Compressing CSV to GZIP and writing to SharePoint

Solved!
Rose19
Level 1
Compressing CSV to GZIP and writing to SharePoint

Hi,

I'm getting errors while running this code in trying to compress a csv file to gzip and then uploading it to SharePoint using Python Code Recipe. Could someone guide me on how to accomplish this? 

The code as per below:

# -*- coding: utf-8 -*-
import dataiku
from dataiku import pandasutils as pdu
import pandas as pd, numpy as np
import dataikuapi
from datetime import datetime
import gzip

# -------------------------------------------------------------------------------- NOTEBOOK-CELL: CODE
from datetime import datetime, timedelta

# Date for files
days_to_subtract = 2
today = datetime.today() - timedelta(days=days_to_subtract)
today = today.strftime("%Y_%m_%d")

# Date for folders_1
today1 = datetime.today() - timedelta(days=days_to_subtract)
today1 = today1.strftime("%d%b%Y")

# Date for folders_2
today2 = datetime.today() - timedelta(days=days_to_subtract)
today2 = today2.strftime("%b%Y")
today2 = today2[:-4]+today2[-2:]

#print(today)

# -------------------------------------------------------------------------------- NOTEBOOK-CELL: CODE

# Read recipe inputs
ds = dataiku.Dataset("textiles")
df = ds.get_dataframe()
projectKey = dataiku.get_custom_variables()["projectKey"]
c = dataiku.api_client()
p = c.get_project(projectKey)
v = p.get_variables()
v["standard"]["current_month_year"] = today
p.set_variables(v)

# -------------------------------------------------------------------------------- NOTEBOOK-CELL: CODE

#Specific code for a managed folder created in dataiku

managed_folder = "textiles_output"
df.to_csv(index=False).encode("utf-8")

# -------------------------------------------------------------------------------- NOTEBOOK-CELL: CODE

# Write recipe outputs

content = df.to_csv(index=False).encode("utf-8")
with gzip.open( "textiles_%s.csv.gz" % dataiku.get_custom_variables()["current_month_year"], 'wt') as f:
f.write(str(content))

output_folder = dataiku.Folder(managed_folder)
output_folder.upload_stream("/" + today2 + "/" + today1 + "/" + str(f),  df.to_csv(index=False))

Error: 

Job failed: Error in Python process: At line 56: <class 'Exception'>: None: b"Failed to write data : <class 'sharepoint_client.SharePointClientError'> : A potentially dangerous Request.Path value was detected from the client (&lt;)."

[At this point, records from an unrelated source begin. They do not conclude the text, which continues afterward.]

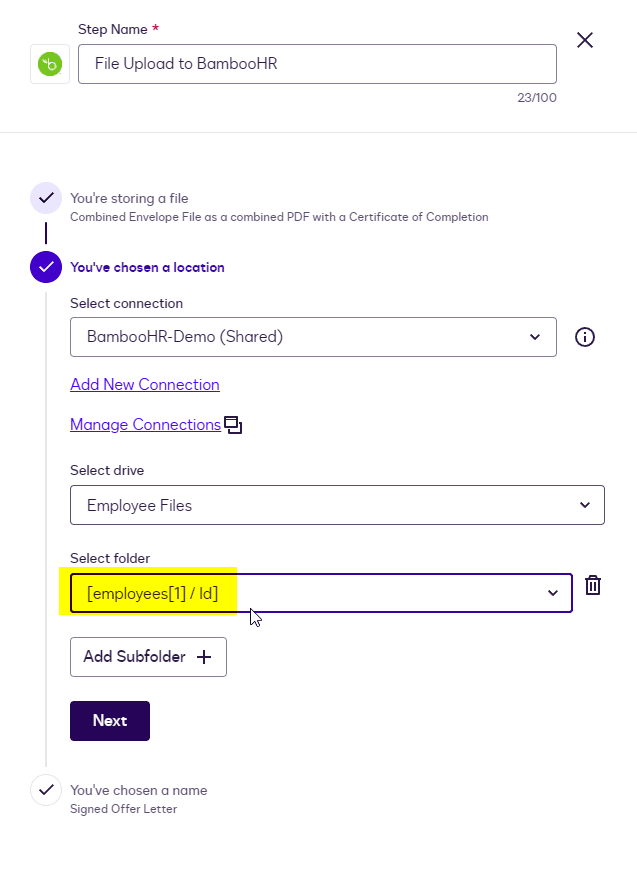Viewport: 637px width, 871px height.
Task: Click the connection info icon
Action: 585,337
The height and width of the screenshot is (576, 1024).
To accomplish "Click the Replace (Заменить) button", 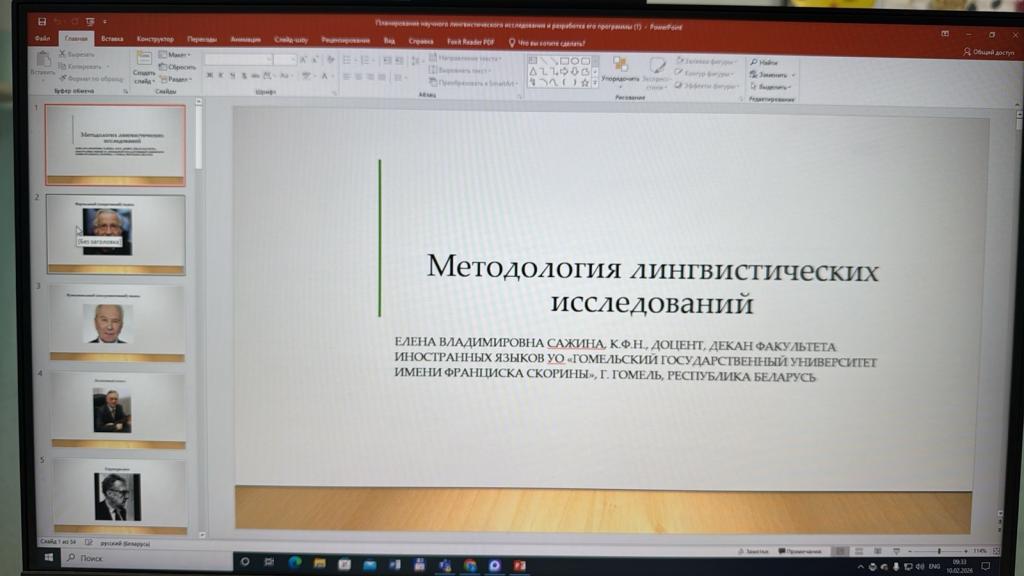I will pyautogui.click(x=773, y=74).
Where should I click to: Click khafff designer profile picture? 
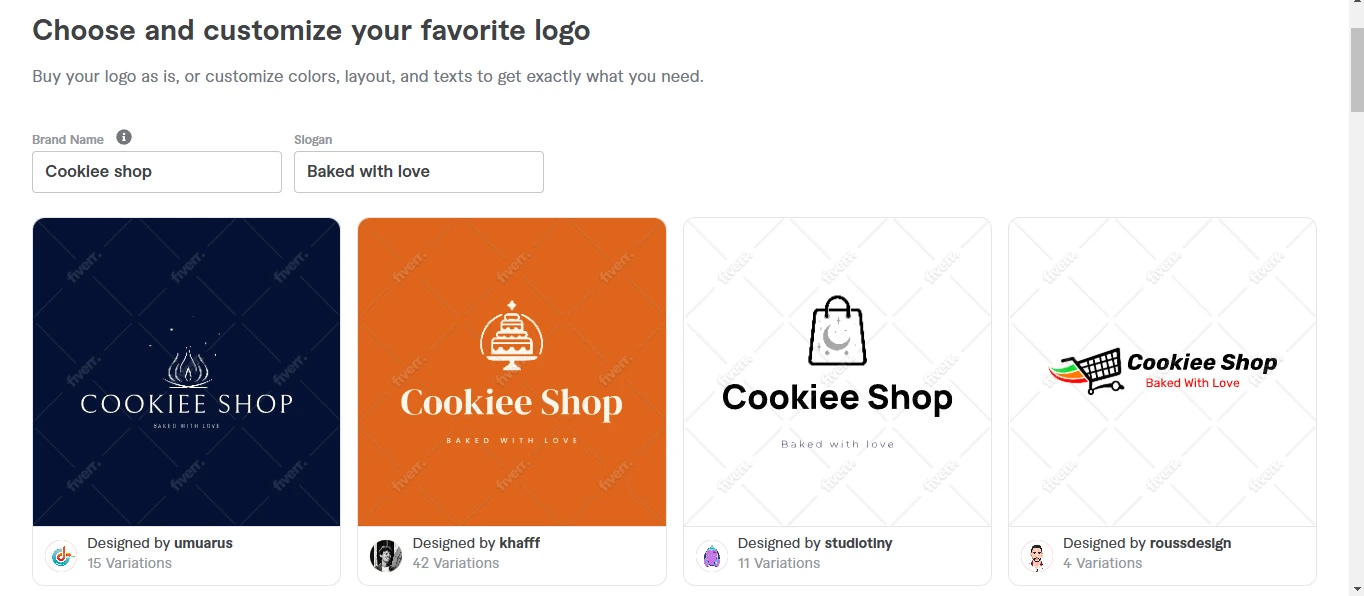tap(386, 555)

Operating system used: Windows 10

0 Kudos
1 Solution
AlexB
Dataiker

Hi !

According to the error message, it seems you have a "<" somewhere in the path or name of your file, which is not allowed.

I noticed that you are declaring a file handle (f, at the line starting by "with gzip.open"), and later on it seems you are building a path with it ( "/" + today2 + "/" + today1 + "/" + str(f) ) . This will print the object definition in the path, which do contains "<"...

Did you mean "/" + today2 + "/" + today1 + "/" + str(f.name) ?

Regards,

Alex

View solution in original post

7 Replies
AlexB
Dataiker

Hi !

According to the error message, it seems you have a "<" somewhere in the path or name of your file, which is not allowed.

I noticed that you are declaring a file handle (f, at the line starting by "with gzip.open"), and later on it seems you are building a path with it ( "/" + today2 + "/" + today1 + "/" + str(f) ) . This will print the object definition in the path, which do contains "<"...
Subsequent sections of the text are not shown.